=== REQUIRED ACTION ===
Note how many lines of the data below hold the word "Save", then give that number with no other text.

----------------------------------------

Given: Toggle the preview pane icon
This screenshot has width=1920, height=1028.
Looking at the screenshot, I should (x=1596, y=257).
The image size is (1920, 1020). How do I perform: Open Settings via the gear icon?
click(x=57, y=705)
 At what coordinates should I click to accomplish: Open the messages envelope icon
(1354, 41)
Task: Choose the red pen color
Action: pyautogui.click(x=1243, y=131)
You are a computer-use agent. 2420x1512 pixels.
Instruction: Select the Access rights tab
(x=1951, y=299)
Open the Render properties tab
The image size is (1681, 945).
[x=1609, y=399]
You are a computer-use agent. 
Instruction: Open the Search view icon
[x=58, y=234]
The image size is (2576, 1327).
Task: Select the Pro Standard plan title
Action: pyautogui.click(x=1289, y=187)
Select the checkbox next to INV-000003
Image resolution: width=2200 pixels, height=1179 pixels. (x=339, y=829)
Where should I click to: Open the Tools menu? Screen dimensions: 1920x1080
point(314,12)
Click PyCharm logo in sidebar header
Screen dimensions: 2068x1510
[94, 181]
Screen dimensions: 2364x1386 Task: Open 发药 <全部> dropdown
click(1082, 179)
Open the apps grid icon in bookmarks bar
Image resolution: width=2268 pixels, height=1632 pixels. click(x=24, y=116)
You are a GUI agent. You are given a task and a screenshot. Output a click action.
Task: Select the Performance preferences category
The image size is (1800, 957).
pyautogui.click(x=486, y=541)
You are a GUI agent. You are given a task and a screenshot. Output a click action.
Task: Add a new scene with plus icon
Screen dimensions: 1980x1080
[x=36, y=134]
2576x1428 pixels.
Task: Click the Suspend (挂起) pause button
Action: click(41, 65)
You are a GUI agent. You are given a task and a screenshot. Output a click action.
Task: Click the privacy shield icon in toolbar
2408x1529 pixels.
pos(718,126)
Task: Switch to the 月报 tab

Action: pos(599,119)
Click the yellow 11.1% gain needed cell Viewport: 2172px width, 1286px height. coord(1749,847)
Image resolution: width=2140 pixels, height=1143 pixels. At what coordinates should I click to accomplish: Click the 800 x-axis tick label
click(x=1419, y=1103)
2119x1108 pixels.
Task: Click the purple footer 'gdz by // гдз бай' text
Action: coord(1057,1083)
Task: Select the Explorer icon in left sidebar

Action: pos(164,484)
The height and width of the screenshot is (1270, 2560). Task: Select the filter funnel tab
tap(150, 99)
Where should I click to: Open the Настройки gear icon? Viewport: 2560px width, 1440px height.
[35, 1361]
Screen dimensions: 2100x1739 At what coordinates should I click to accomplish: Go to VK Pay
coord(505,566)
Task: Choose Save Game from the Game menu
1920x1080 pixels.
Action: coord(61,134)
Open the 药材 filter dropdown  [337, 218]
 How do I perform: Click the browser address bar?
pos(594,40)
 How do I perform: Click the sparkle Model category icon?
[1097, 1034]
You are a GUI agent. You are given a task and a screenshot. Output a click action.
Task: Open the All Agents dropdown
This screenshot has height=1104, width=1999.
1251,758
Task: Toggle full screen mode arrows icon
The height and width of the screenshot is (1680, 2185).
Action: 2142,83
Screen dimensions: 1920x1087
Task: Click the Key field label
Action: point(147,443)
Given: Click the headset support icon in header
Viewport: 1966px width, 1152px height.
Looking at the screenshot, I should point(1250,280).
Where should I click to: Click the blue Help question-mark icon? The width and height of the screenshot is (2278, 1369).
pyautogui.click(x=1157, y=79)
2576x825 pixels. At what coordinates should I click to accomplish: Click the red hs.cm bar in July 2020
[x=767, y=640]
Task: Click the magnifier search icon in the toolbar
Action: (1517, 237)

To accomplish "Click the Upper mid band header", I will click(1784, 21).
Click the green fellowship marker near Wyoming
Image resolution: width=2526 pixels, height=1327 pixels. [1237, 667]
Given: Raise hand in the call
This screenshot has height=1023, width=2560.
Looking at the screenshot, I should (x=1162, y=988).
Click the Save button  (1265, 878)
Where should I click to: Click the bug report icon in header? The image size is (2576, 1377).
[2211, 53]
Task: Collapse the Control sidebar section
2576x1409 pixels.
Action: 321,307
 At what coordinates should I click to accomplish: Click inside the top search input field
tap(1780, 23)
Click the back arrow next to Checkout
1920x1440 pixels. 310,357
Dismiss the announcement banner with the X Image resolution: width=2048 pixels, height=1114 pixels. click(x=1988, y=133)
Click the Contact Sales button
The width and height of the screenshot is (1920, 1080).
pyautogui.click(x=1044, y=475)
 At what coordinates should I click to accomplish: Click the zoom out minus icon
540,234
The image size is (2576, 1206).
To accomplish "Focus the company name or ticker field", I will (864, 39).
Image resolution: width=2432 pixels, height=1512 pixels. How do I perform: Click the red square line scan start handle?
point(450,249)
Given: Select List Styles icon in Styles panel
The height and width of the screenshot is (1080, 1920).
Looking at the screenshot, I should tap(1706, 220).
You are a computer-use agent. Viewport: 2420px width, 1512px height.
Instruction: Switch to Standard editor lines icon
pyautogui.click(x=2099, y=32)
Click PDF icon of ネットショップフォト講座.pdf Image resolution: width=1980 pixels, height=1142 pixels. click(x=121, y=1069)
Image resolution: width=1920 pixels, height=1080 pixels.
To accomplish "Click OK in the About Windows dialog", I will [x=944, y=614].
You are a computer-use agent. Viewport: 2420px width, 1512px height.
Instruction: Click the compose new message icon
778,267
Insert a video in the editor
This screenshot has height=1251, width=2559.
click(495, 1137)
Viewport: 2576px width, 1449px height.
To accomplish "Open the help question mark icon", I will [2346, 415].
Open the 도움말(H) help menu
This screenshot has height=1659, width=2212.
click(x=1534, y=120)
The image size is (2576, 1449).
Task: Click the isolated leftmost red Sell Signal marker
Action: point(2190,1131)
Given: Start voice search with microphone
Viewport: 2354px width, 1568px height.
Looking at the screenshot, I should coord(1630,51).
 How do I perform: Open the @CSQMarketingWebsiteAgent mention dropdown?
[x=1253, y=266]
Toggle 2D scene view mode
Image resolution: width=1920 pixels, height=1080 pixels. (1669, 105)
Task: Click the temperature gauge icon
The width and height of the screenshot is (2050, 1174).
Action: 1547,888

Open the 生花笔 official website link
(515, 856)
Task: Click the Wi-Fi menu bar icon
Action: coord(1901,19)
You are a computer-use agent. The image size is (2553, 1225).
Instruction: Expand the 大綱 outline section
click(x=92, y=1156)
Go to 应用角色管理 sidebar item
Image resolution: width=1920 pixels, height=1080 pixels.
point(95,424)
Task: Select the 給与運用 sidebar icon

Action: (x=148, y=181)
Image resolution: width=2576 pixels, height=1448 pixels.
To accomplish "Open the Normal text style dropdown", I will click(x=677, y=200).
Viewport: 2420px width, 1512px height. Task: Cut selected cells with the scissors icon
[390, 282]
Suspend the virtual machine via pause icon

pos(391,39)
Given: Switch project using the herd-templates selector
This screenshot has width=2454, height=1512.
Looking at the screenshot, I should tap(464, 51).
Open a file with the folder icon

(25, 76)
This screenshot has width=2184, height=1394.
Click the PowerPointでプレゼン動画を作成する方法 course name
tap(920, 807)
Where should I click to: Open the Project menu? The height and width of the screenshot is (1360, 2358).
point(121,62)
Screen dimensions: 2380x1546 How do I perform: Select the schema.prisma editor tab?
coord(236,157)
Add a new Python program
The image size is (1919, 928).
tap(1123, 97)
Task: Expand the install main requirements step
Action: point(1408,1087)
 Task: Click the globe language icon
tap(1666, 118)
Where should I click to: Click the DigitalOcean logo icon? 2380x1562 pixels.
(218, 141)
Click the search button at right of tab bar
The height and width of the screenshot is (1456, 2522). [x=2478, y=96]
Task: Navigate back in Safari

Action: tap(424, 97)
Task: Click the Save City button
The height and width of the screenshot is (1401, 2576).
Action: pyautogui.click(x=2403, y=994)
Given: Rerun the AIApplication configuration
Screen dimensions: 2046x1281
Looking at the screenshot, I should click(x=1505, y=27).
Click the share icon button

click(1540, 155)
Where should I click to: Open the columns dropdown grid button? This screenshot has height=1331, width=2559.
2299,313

----------------------------------------

=== EXERCISE SOLUTION ===
3